Nous sortons d'une période dramatique. Les Français ont vécu dans l'angoisse durant des mois, à cause de ce virus inconnu. Le Gouvernement nous annonce qu'étant donné l'état sanitaire, l'état d'urgence ne sera pas prolongé au-delà du 10 juillet 2020. Bien évidemment, nous nous réjouissons ; mais, en fait, quand on examine le texte en détail, on s'aperçoit que le Gouvernement invente une curieuse troisième voie : il y avait le droit commun et l'état d'exception, il y a maintenant un nouveau régime dérogatoire, appelé « transitoire » – une transition qui dure quand même jusqu'au mois d'octobre. Contrairement à ce qu'il prétend, le texte ne vise pas à organiser la fin de l'état d'urgence ; il vise à prolonger ce dernier, sous une autre forme.
La loi du 11 mai 2020 prorogeait le régime d'exception jusqu'au 10 juillet. Il fallait évidemment prévoir la suite. Or on constate que la plupart des dispositions exceptionnelles sont prolongées jusqu'au 30 octobre. Comme vous l'avez déjà compris à travers les propos de mon collègue Saulignac, le groupe Socialistes et apparentés s'étonne de cette procédure un peu oblique, qui invite en réalité le pouvoir législatif à continuer à déléguer ses compétences élémentaires au pouvoir exécutif, donc à ne plus exercer son rôle de protection des libertés individuelles. Jusqu'au 30 octobre, c'est donc le Premier ministre qui pourra réglementer ou interdire la circulation des personnes et des véhicules, réglementer l'accès aux moyens de transport et les conditions de leur usage, ordonner la fermeture provisoire et réglementer l'ouverture, y compris les conditions d'accès et de présence, d'une ou plusieurs catégories d'établissements recevant du public : on voit que des libertés fondamentales sont ainsi confiées à l'exécutif.
En revanche, la commission des lois a réécrit les dispositions qui permettaient au Premier ministre de limiter ou d'interdire les rassemblements sur la voie publique, ainsi que les réunions de toute nature. Il faut dire que le Conseil d'État a récemment réaffirmé que la liberté de manifester, qui avait été restreinte pour des motifs sanitaires, était un aspect fondamental de notre démocratie.
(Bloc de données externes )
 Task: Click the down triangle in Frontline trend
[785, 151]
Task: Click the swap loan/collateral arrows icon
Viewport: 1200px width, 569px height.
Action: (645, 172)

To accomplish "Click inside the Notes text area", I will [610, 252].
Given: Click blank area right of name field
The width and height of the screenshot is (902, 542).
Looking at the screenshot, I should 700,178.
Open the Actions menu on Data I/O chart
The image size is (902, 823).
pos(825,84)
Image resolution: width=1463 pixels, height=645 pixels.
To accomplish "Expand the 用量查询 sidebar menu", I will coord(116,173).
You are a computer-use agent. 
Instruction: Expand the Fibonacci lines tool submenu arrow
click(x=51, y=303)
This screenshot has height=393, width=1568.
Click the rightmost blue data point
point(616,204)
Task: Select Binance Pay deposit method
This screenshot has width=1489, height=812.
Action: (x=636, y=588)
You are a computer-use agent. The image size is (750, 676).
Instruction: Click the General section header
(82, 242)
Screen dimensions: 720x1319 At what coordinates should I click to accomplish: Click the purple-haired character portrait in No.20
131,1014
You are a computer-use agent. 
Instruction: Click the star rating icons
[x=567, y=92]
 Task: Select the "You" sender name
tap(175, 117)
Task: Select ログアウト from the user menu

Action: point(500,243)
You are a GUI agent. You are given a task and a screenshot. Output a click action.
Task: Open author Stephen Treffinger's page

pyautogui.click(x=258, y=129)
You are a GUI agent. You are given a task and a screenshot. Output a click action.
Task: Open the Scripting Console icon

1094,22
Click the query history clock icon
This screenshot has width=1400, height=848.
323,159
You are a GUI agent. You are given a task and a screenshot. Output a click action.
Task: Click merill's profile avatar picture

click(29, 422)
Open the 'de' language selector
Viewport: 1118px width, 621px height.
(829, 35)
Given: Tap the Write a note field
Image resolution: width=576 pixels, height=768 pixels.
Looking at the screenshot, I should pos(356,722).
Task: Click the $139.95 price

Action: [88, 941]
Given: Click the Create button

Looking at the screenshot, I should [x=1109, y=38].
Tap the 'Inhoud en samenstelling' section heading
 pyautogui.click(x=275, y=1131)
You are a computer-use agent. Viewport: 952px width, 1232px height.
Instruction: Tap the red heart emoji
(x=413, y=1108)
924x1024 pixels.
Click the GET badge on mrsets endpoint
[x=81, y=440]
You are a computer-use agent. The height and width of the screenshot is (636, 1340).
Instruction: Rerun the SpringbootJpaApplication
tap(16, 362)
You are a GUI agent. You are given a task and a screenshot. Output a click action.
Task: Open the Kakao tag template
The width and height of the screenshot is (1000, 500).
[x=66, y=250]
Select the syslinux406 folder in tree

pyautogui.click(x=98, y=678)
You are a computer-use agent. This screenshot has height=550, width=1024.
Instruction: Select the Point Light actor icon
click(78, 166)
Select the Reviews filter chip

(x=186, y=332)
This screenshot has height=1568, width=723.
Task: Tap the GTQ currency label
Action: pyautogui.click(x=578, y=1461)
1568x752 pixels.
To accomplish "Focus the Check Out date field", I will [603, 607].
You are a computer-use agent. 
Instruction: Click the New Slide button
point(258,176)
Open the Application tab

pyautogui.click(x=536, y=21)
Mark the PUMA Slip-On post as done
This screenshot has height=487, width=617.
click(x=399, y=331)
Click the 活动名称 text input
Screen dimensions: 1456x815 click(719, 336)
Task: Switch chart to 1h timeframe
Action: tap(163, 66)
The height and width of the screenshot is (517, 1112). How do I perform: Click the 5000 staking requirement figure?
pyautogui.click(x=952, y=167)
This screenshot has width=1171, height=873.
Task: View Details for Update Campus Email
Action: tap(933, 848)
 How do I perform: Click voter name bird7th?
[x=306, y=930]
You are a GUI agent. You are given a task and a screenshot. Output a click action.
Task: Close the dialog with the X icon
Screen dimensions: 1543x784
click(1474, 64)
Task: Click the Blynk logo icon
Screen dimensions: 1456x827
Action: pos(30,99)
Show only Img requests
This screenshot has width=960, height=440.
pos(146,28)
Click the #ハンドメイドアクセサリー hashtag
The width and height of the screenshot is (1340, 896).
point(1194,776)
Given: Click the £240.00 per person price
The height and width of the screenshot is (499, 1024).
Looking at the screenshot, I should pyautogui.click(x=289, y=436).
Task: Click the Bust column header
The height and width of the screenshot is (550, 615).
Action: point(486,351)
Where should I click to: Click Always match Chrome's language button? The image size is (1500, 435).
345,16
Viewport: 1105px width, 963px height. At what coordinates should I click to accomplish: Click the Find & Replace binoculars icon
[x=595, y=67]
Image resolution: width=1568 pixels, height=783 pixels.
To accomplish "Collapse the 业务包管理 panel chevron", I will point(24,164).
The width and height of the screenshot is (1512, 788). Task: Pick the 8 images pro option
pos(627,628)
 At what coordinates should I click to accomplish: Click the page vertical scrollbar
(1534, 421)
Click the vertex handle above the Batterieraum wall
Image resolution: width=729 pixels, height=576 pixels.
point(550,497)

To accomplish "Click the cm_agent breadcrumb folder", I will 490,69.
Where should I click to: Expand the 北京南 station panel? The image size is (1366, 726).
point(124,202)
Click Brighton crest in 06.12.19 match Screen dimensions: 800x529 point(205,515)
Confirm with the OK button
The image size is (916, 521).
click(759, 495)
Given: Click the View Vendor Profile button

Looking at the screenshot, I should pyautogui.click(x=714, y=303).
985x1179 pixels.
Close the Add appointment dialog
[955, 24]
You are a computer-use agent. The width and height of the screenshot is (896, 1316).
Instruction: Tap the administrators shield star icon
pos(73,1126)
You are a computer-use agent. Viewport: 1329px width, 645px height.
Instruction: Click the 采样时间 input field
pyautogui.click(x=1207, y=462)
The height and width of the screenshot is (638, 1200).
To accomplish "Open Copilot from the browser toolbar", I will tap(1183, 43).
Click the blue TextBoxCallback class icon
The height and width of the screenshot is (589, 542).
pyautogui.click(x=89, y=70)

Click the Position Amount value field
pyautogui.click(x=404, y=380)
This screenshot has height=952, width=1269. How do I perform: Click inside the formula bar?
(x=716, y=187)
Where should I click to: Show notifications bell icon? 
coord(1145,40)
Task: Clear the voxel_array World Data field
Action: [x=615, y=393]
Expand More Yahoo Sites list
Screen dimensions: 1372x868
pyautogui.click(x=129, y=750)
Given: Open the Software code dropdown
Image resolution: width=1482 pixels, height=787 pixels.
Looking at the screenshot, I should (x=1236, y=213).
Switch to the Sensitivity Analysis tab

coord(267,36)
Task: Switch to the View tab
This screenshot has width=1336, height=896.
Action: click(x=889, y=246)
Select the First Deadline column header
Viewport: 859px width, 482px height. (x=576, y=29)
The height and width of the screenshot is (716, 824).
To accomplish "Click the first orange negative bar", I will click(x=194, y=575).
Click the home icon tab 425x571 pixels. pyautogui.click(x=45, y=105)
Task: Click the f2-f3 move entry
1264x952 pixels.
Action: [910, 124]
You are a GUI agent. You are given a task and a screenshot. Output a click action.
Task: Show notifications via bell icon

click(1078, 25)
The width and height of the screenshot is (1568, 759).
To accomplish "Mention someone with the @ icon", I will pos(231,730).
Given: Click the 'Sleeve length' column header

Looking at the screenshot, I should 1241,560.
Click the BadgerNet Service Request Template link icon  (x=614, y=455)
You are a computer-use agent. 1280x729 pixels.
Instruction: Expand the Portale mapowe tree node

La rédaction de la commission des lois propose un cadre intermédiaire, de compromis : les rassemblements spontanés ne pourront pas être interdits – ce qui est d'ailleurs difficile dès lors qu'ils sont spontanés… – , mais ils pourront faire l'objet d'un encadrement du nombre de participants et d'une réglementation afin d'assurer le respect des gestes barrières ; quant aux manifestations sur la voie publique, elles pourront faire l'objet d'un régime d'autorisation adapté.
On comprend qu'il faille réduire le nombre des manifestations importantes ; il n'en est pas moins problématique de vous voir confisquer un droit fondamental en créant ce cadre transitoire. Nos concitoyens, qui se sont montrés extrêmement disciplinés en acceptant sans rechigner une privation de liberté sans précédent, aspirent à se retrouver libres. Or vous leur demandez d'attendre encore un peu.
Une autre mesure, qui figure à l'article 2, me semble problématique : le Gouvernement pourra prolonger par décret la durée de conservation de certaines données médicales. Quand nous avons voté l'autorisation de conserver ces données, vous avez présenté la mesure comme exceptionnelle et précisé que son application serait brève. Mais, comme d'habitude, vous voulez recourir au décret pour allonger et élargir le traçage.
Vos raisons sont sans doute légitimes. Reste que nous n'entrons pas sans crainte dans une société où des données personnelles sensibles seront conservées plus longtemps et utilisées plus largement. Nous devons apporter à nos concitoyens toutes les garanties en matière de protection des données et de secret médical.
Certes, nous reconnaissons que vous avez fait face dans des conditions difficiles à une crise grave et inédite. C'est pourquoi, au cours de cette période, nous avons voté un certain nombre de textes que vous avez présentés. Ce ne sera pas le cas pour ce projet de loi. Le groupe Socialistes et apparentés souhaite le rétablissement plein et entier du droit commun et du respect des libertés ; c'est pourquoi nous ne pourrons pas vous suivre.